The UK's royal wedding on April 29 is a ploy by the House of Windsor to draw attention from the international ebook release on that date of 'Slip-Up' by Anthony Delano -- a blow-by-blow account of the biggest blunder ever by Her Majesty's Police.

Should we re-schedule release for the previous Firday now that news of the 'Marriage of the Century' has been so quietly leaked to press and public?

Just so our enthusiastic and diligent mods don't misunderstant my clumsy headline lure and shift this to 'Shameless Self-Promotion', the point I've tried to illustrate here (I could have dreamed up others) is twofold ...

*Does the timing of an ebook title's initial 'release' promo hold any significance?

*Can an ebook's success be negatively influenced by a current event or can a current event be turned to its promotional advantage (as I've hinted at through my off-the-top headline on this thread)?

Also a bit of encouraging local news that might be of general interest to ebook-reading types and ebook authors:

My own wee house got into the major ebook stores only in November 2010 after its official US registration as a publisher kicked in and we could deal direct with retail.

Our US-based book-keeper and my partner, MR member Tony Szmuk in Canada, have just completed the six-monthly royalties run: The first that factors in ebook sales through new third-party retail.

Paperback is holding its own, but ebooks, which for a decade until this year never accounted for more than 5% of our sales, now account for over 90%.

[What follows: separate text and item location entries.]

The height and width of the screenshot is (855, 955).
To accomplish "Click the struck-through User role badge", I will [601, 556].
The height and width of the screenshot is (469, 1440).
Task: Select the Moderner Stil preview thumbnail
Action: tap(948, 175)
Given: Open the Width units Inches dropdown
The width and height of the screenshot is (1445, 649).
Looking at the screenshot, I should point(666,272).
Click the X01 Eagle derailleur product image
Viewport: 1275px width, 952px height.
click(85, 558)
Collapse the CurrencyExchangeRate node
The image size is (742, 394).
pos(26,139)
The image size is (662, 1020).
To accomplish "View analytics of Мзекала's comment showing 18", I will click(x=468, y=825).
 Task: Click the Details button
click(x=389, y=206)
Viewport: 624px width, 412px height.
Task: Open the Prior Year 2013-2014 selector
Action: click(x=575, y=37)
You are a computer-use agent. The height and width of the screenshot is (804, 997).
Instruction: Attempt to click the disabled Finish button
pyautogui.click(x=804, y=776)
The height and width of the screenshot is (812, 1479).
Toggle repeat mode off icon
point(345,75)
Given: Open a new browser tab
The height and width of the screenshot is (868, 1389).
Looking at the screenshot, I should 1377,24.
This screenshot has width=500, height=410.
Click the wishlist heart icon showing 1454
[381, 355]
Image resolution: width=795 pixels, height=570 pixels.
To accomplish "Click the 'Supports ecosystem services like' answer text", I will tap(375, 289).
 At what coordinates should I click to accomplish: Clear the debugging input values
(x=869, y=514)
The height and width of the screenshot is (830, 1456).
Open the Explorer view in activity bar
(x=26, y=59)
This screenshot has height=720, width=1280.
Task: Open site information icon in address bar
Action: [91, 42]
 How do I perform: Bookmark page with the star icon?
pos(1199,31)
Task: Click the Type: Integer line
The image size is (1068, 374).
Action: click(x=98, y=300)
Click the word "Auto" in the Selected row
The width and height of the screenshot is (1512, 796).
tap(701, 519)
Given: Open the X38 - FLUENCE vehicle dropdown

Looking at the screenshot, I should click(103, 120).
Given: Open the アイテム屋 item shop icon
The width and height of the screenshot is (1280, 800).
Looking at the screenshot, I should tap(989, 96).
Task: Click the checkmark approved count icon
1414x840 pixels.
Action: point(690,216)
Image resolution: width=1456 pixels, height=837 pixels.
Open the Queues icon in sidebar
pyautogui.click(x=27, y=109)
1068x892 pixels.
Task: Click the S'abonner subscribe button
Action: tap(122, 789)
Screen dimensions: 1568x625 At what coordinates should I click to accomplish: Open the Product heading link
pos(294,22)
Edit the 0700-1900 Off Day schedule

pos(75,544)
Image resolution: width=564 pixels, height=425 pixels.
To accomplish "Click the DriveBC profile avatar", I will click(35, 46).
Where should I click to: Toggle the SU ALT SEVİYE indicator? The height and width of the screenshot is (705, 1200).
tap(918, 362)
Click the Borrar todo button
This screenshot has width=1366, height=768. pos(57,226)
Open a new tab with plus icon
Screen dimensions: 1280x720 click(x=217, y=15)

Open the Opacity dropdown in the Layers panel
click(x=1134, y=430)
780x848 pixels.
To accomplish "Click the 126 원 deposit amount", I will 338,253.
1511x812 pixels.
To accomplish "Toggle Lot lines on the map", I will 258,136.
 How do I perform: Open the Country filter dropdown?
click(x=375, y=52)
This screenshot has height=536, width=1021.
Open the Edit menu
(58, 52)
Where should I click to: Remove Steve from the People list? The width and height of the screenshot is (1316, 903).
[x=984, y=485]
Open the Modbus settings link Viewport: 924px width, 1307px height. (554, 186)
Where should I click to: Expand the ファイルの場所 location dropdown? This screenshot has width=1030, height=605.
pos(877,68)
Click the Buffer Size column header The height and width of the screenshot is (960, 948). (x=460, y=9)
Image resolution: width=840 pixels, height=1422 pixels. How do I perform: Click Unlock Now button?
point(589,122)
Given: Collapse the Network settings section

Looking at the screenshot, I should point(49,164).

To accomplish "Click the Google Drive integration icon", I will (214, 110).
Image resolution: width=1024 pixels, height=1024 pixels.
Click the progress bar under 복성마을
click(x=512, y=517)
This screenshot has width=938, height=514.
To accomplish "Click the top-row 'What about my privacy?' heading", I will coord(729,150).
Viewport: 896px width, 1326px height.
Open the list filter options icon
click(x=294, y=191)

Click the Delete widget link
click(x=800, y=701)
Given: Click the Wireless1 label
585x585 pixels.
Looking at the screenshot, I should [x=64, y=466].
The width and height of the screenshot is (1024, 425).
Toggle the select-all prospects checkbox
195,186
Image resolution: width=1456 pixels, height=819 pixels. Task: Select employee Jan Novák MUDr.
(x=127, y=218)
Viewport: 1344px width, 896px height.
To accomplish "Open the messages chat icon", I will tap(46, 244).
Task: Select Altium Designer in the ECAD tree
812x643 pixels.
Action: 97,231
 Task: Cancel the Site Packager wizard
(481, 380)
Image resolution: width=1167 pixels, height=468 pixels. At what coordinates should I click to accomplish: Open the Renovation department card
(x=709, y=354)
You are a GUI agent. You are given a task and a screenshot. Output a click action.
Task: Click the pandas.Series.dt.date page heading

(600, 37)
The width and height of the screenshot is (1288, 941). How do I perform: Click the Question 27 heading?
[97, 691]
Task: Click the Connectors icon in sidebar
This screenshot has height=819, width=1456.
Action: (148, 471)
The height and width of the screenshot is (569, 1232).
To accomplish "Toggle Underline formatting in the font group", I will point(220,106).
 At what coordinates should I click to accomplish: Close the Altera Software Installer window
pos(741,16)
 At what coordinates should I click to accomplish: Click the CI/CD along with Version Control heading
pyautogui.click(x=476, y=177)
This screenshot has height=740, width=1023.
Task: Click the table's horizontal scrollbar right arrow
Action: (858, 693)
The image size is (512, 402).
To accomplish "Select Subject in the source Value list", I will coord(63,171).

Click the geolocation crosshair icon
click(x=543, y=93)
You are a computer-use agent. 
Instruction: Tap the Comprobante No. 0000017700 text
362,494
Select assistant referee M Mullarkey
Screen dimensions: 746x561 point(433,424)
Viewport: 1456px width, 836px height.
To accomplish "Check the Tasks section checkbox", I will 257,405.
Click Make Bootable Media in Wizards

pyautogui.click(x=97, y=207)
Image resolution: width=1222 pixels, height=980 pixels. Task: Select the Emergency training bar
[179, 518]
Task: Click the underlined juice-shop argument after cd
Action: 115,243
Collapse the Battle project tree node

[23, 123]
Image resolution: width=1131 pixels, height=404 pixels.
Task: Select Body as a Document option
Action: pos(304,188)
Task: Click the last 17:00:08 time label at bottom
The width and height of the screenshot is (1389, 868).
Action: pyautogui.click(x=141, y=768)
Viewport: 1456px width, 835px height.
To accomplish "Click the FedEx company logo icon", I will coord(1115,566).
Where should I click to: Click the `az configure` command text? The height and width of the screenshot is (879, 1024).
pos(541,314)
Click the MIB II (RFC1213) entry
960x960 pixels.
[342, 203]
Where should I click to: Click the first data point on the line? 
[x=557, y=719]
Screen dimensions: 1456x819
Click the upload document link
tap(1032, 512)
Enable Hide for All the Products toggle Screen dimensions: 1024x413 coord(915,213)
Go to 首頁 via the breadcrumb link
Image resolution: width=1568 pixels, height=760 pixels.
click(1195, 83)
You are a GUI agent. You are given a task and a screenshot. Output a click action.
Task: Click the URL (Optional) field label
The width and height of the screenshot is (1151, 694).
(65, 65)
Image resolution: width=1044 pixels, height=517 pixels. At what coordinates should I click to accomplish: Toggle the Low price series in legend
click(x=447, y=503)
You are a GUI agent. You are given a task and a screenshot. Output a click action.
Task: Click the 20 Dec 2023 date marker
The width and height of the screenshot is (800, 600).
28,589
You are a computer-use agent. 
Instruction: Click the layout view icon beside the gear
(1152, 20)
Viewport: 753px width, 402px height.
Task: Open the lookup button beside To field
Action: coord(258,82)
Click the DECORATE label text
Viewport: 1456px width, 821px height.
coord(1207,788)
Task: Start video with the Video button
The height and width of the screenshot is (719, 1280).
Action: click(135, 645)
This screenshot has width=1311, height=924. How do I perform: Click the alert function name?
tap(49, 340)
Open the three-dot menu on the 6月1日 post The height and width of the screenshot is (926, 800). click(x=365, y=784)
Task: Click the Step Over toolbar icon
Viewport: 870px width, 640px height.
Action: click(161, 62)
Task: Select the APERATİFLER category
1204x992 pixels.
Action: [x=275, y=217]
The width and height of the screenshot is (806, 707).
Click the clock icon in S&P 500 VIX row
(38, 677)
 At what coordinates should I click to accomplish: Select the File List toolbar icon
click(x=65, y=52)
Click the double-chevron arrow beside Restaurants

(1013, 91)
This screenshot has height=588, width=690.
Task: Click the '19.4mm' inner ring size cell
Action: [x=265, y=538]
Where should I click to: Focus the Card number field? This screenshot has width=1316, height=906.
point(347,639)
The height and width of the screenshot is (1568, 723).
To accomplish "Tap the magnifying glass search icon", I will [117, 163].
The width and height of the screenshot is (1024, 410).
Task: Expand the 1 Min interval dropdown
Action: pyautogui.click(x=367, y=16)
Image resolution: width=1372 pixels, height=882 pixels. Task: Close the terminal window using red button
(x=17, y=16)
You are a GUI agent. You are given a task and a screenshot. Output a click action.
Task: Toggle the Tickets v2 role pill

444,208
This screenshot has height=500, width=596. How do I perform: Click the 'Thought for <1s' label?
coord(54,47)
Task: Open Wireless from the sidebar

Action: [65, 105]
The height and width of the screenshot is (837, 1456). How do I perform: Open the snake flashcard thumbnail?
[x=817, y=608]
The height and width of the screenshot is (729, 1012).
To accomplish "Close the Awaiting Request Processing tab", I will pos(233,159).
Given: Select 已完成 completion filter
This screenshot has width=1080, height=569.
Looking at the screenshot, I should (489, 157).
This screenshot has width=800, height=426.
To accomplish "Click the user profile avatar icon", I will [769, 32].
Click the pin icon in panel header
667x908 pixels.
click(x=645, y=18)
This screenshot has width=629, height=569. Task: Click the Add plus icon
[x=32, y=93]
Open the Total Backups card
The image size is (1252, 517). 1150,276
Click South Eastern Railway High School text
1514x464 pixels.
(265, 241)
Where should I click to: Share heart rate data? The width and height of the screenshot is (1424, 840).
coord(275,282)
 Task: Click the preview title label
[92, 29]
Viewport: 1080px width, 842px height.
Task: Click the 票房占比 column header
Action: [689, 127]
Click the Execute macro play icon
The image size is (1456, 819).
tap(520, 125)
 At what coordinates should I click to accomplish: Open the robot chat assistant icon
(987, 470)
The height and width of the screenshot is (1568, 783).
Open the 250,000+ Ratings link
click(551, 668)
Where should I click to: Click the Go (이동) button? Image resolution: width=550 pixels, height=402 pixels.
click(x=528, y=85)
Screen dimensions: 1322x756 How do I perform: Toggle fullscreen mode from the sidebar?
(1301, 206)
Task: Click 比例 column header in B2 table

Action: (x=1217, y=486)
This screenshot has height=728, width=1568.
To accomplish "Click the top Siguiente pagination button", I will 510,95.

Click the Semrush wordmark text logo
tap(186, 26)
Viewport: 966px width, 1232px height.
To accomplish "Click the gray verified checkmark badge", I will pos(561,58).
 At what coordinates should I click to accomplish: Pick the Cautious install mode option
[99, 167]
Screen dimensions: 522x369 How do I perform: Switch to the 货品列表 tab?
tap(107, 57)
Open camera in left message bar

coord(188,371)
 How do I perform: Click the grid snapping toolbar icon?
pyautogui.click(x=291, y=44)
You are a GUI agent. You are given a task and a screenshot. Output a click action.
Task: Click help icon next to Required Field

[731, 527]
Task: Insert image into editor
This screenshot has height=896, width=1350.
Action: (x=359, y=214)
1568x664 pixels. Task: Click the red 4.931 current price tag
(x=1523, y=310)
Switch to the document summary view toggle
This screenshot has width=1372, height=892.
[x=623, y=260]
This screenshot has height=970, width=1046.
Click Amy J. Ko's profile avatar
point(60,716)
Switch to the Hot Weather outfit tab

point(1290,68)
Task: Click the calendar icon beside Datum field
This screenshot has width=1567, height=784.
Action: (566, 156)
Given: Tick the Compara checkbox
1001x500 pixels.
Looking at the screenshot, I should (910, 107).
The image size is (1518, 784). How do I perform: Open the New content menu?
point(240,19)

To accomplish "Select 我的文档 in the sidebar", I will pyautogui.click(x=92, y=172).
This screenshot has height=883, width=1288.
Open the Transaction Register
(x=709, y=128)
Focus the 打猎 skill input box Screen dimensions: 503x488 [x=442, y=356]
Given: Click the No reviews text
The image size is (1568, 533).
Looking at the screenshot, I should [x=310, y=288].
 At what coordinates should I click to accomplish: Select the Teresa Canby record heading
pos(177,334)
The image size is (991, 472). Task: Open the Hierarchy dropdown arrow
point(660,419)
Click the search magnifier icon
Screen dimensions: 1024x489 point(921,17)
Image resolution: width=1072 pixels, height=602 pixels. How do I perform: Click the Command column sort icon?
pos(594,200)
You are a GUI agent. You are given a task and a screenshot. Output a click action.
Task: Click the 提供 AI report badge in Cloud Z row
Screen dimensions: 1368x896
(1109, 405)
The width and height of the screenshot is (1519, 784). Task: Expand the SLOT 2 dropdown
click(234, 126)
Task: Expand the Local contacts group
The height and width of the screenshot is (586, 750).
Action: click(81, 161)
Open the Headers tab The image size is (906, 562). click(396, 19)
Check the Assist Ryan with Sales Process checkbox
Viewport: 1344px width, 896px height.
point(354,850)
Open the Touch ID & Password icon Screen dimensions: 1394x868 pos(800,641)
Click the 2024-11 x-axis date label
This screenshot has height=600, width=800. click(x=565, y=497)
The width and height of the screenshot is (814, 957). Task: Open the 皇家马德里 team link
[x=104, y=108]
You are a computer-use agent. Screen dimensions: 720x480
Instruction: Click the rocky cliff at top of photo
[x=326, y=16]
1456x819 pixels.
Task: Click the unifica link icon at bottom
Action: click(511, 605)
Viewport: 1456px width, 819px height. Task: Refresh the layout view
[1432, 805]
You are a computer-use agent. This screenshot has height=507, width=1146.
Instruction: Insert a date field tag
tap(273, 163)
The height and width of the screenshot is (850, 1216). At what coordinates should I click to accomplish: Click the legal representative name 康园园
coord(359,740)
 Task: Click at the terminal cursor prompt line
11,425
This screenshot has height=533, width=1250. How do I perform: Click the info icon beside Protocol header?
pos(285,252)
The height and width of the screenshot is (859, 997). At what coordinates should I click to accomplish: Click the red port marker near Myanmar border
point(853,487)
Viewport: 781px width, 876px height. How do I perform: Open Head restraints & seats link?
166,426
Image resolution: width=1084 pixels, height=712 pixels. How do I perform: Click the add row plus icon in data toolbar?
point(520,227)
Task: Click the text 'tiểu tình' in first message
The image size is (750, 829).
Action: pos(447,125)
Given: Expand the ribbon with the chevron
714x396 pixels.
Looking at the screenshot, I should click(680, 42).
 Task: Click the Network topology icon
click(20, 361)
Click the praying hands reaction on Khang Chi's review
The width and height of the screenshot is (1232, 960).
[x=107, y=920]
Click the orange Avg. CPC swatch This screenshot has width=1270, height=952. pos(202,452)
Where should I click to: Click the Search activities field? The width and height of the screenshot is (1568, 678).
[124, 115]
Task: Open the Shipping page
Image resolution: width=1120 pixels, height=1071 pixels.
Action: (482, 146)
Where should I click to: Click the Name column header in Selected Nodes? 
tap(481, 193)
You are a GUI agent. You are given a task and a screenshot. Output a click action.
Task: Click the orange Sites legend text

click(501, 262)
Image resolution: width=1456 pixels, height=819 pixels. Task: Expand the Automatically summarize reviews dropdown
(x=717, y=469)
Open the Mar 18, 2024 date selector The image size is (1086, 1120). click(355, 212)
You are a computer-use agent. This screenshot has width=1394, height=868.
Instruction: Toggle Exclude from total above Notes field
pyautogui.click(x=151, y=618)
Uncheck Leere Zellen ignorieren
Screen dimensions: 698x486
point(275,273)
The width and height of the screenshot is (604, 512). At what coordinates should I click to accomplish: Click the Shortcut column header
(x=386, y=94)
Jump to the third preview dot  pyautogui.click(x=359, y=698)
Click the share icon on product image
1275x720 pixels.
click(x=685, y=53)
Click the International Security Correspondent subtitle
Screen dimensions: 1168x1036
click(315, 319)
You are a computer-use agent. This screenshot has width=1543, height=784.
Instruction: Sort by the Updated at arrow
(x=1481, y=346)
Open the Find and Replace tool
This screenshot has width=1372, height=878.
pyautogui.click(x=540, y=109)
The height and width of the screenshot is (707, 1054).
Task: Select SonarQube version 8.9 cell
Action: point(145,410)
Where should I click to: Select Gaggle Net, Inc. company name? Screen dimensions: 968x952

Bear in mind, of course, that even our paperbacks are mainly sold online, and online print-v-ebook sales statistics are very different from those numbers bandied around by the big houses that still have a firm grip on the (massive but dying) brick-and-mortar trade. Amazon -- the biggest book-seller in history -- let's remember saw ebook sales outstrip combined paperback and hardback sales last year ... even on blockbuster new releases by brand-name authors backed by massive publishing houses.

We have you folks (and Harry T especially) to thank for our apparent recent successes. When I signed up with MobileRead exactly two years ago this month, the messaqge was soon hammered home and acted upon: "A PDF IS NOT AN EBOOK!" We listened, Harry and others, and spent over a year carefully creating ePub, Mobi and new PDFs from Word source material on a title-by-title basis. No automation of conversion.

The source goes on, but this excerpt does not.